We use the term ‘neurominority/ neurodivergent’ to refer to less-typical neurotypes such as ADHD, autism, dyslexia, dyspraxia, dysgraphia and Tourette Syndrome. Different neurotypes are more common than you may think, with approximately 15 to 20% of the population thought to be neurodivergent – in the UK this equates to one in seven people.
Celebrating Neurodiversity’s strengths
- ADHD: about 4% of the population, ADHDers can bring hyperfocus, creativity and a wealth of energy and passion to a role;
- Autism: about 2% of the population, autistics can bring concentration, fine detail processing and exceptional memory to a role;
- Dyscalculia: can impact learning - people with dyscalculia can bring heightened verbal skills and innovative thinking to a role;
- Dysgraphia: can affect written expression - people with dysgraphia can bring strong analytical and verbal communication skills to a role;
- Dyslexia: about 10% of the population, dyslexic individuals can bring heightened visual thinking, creativity and 3D mechanical skills to a role;
- Dyspraxia/DCD: about 5% of the population, dyspraxic individuals can bring heightened verbal skills, empathy and intuition to a role;
- Tourette Syndrome: a neurodevelopmental condition, people with Tourette Syndrome can bring keen observational skills, cognitive control and creativity to a role.

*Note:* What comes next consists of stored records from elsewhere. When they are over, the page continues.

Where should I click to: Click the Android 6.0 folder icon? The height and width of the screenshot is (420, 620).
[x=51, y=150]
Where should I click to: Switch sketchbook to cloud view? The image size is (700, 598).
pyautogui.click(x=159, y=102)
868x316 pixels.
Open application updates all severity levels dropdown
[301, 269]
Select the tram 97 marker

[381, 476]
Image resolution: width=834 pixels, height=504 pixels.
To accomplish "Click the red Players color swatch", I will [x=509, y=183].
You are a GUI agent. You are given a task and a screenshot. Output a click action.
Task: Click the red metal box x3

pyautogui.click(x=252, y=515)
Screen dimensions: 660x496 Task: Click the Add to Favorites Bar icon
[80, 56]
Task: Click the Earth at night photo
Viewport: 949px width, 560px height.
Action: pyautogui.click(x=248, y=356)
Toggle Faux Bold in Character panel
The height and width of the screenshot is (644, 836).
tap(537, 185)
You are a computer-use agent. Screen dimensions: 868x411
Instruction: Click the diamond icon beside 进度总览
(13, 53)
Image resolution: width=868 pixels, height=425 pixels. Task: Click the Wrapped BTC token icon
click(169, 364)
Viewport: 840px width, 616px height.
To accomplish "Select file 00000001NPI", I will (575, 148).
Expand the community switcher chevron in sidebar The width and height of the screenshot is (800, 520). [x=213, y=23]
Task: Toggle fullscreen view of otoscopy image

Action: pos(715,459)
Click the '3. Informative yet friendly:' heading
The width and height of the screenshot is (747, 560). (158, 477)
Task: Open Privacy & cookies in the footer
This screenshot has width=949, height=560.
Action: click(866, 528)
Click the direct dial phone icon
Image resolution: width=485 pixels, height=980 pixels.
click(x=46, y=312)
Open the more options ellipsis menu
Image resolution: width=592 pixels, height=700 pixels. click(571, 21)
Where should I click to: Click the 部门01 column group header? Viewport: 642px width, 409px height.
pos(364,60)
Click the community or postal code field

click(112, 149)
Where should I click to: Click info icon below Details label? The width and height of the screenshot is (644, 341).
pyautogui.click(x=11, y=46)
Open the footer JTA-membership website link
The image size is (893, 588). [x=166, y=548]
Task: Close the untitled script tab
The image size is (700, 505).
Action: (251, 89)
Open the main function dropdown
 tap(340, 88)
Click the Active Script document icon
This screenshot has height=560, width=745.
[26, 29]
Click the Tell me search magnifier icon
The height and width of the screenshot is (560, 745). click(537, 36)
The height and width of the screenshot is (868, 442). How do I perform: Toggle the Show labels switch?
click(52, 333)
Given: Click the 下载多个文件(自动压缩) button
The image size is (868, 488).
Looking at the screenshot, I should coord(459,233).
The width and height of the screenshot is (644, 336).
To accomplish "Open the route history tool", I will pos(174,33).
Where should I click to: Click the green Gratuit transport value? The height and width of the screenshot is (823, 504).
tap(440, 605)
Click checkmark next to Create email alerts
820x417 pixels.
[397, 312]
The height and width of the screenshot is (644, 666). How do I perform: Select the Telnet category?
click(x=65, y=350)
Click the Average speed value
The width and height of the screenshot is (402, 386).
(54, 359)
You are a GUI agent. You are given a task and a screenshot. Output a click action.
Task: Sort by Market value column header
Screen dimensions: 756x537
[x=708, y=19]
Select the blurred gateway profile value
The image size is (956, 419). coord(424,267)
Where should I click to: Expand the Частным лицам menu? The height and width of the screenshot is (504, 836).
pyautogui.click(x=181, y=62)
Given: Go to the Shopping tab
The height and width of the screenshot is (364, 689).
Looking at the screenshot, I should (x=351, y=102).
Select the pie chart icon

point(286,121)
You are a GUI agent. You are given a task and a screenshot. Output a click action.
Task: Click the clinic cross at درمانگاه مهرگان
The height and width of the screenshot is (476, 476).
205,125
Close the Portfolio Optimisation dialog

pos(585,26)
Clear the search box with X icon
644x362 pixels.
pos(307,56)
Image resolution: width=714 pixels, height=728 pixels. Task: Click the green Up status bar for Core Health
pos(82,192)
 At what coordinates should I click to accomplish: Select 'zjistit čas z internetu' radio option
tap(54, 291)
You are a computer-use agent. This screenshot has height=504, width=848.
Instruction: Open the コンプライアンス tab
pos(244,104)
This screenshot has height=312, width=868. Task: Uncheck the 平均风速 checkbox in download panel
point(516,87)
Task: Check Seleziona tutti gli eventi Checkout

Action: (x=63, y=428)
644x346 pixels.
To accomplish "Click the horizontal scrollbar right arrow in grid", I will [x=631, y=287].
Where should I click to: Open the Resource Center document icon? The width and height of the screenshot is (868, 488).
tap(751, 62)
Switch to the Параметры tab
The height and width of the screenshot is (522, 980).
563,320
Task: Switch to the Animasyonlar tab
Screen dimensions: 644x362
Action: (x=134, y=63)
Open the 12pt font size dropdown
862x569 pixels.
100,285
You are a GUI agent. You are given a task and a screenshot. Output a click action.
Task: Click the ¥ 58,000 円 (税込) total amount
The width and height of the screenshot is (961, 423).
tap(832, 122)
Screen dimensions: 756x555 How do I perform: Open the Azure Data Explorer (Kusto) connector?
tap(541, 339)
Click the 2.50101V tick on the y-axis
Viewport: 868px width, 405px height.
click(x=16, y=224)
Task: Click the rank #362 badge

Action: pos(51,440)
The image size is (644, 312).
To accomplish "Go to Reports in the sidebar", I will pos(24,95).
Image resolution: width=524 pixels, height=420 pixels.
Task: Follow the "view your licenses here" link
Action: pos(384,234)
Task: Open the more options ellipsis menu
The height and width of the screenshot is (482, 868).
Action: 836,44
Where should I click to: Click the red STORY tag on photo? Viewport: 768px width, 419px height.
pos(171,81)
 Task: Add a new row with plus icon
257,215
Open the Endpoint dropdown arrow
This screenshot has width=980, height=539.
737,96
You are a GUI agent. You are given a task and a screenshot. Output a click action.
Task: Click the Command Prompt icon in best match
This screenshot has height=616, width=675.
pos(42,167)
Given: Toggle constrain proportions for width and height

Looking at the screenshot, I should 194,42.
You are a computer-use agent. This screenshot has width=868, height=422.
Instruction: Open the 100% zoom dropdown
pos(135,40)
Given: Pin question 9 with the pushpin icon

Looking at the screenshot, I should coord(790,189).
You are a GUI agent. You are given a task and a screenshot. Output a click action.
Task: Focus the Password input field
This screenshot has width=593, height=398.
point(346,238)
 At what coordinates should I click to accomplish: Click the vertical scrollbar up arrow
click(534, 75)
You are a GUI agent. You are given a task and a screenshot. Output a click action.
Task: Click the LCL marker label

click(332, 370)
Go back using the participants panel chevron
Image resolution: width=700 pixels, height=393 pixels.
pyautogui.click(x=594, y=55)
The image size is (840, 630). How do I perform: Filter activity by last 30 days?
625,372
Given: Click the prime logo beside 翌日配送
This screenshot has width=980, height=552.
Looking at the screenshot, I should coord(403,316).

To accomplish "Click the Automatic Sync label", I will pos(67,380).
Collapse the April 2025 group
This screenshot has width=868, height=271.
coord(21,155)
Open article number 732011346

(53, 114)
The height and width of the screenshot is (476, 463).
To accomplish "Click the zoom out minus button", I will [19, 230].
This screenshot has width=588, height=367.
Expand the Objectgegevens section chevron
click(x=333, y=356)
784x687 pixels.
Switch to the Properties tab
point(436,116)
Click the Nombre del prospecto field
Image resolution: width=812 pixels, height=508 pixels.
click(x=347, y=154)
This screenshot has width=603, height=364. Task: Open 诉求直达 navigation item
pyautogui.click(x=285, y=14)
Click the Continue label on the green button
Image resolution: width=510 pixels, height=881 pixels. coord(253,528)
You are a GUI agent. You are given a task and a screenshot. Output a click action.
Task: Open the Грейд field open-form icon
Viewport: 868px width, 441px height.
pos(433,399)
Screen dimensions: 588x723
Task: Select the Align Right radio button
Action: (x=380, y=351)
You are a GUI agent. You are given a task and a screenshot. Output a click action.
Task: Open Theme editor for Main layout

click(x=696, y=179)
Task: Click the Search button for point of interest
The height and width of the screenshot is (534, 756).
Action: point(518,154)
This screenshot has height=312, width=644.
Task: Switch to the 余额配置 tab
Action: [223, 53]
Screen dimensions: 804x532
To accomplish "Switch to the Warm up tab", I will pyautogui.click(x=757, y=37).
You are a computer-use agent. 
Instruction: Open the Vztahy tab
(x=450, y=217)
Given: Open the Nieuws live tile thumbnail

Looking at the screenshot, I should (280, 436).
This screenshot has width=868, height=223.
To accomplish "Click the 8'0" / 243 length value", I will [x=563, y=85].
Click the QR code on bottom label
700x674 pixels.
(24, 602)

Why is a neuro-inclusive organisation important?
The business case for diversity has more recently highlighted the importance of 'diversity of thought' - that people with different backgrounds and experiences can challenge stereotypes and push thinking into new and innovative directions.
Many employers are now considering neurodivergence as part of their diversity and inclusion schemes. In fact, many of the top global companies - including Microsoft, JPMorgan, EY, Google, SAP, DXC Technology, Ford and Amazon - are already running successful neurodiversity-at-work initiatives.
People perform better when they can be themselves at work, so it is vital that organisations create inclusive working environments to support all employees, including neurodivergent individuals.